Sondan 2: En iyiyi sona saklama efsane değil. Preference for Improving Sequence (iyileşen seriyi tercih) diye bişey var.
Birden çok olay art arda olduğunda, en iyisini sona saklamayı tercih ediyoruz. Buna çok komik deney yapmışlar. Gençlere iki seçenek sunmşlar
1)Halanı ziyarete gitmek
2)Arkadaşlarla gezmek
Bu iki olay birbirine yakınsa hep önce halayı ziyaret etmeyi tercih etmişler çünkü kankilerle gezmek eğlenceli, sona saklanıyor.
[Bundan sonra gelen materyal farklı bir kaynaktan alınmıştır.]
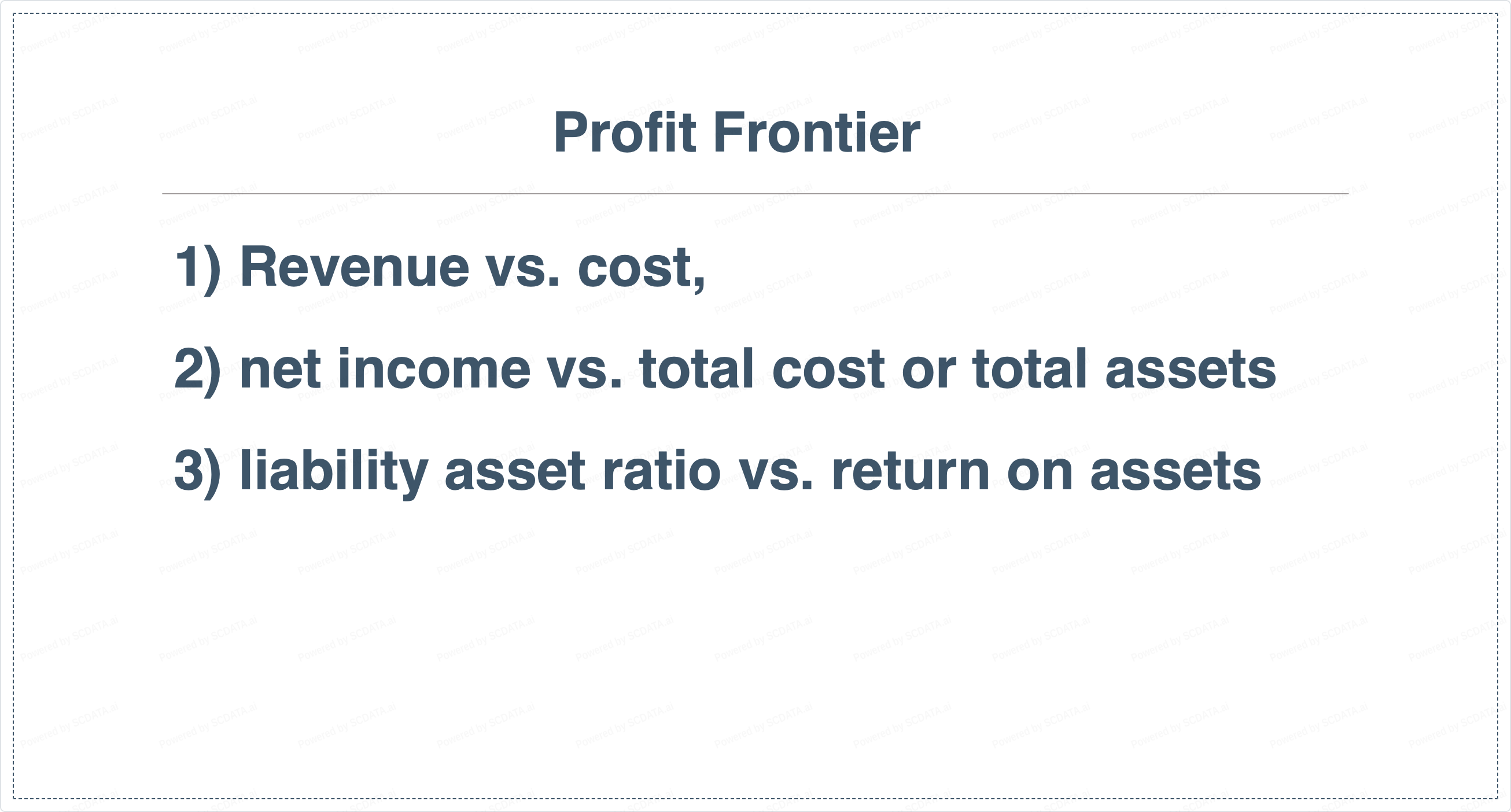Image resolution: width=1511 pixels, height=812 pixels.
Task: Select the word "Revenue"
Action: [x=354, y=267]
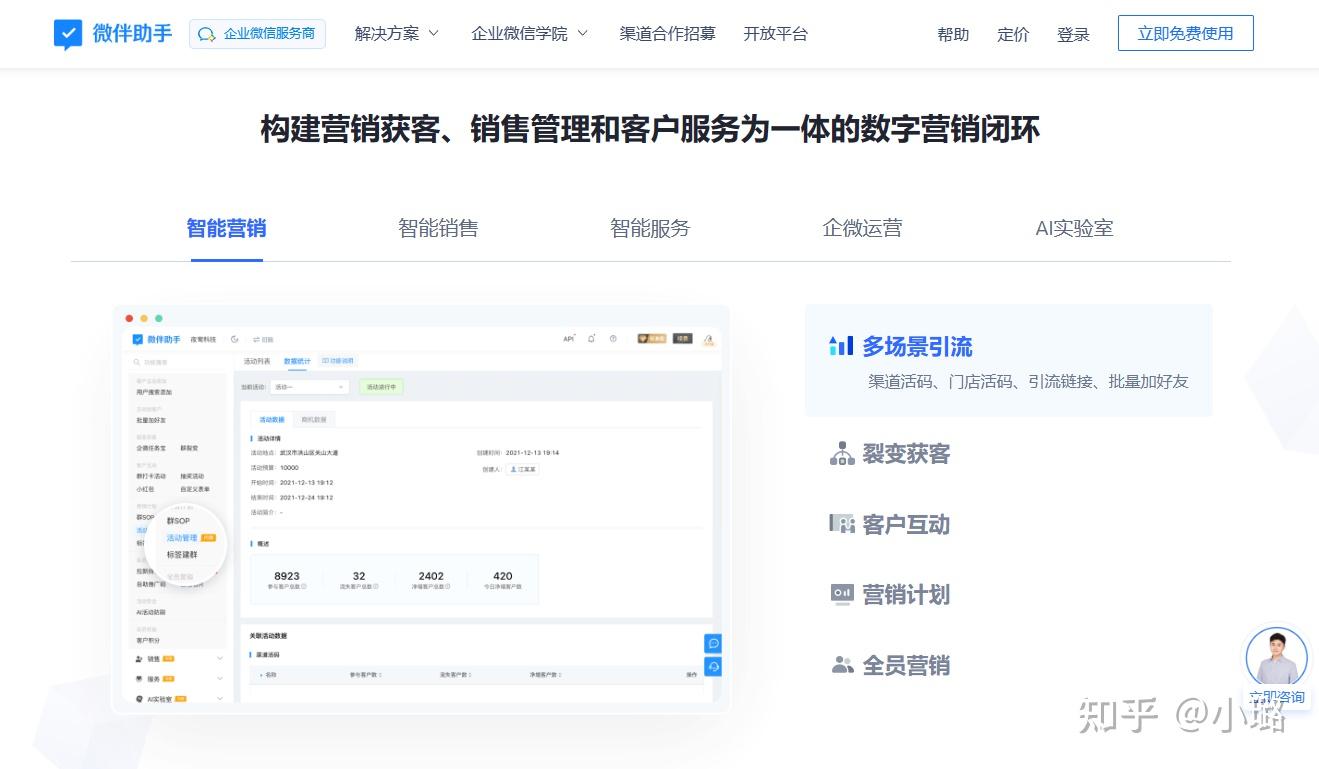Click the 营销计划 monitor icon
The image size is (1319, 769).
(841, 594)
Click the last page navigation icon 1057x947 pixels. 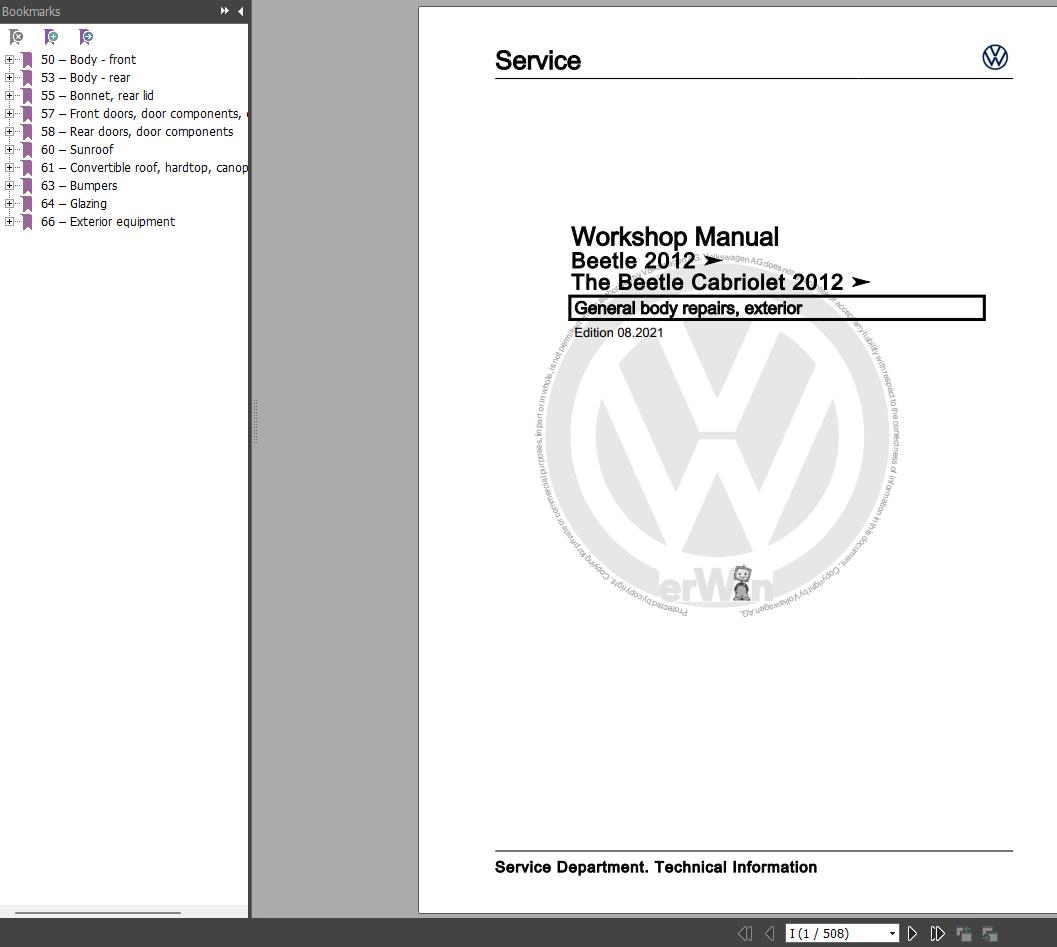click(936, 932)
Ben de güzel yemeği sona bırakırım mesela:(
SONUNCUSU EN SEVDİĞİM<3 ÖRNEĞİ DE VEGANLAR ÜZERİNDEN VERCEM:’)
Confirmatory Bias: birşeye bir kere sağlamca ikna olunca, bi daha onunla ilgili (destekleyen veya ters düşen) bilgileri sallamıyoruz.
Mesela veganlardan örnek verelim 😉 Bi kere veganlığın doğru yol olduğuna ikna oluyolar ya, daha sağlıklı, ve hayvan işkencesinin sonu, bu inanç yerleştikten sonra, isterseniz onlara veganlık şöyle iyiymiş böyle iyiymiş diye istatistik bilgi sunun, veya isterseniz doktor getirin, ET YEMEN LAZIM BAK ŞU ŞU BİLİMSEL veriye dayanarak, desin, vız gelir tırıs geçer. Çünkü kafada artık veganlık = iyi. Başka bilgiye gerek yok. İşime yarasa da, yaramasa da eskisi kadar ilgilenmiyorum bu bilgiyle. Aynı şey din/mezhep/milliyetçilik her alana uygulanabilir.
Bize çocukken doğru olduğu inandırılan her şey sabitleniyor ve bunlarla ilgili bize söylenen şeyleri siklemiyoruz önemsemiyoruz.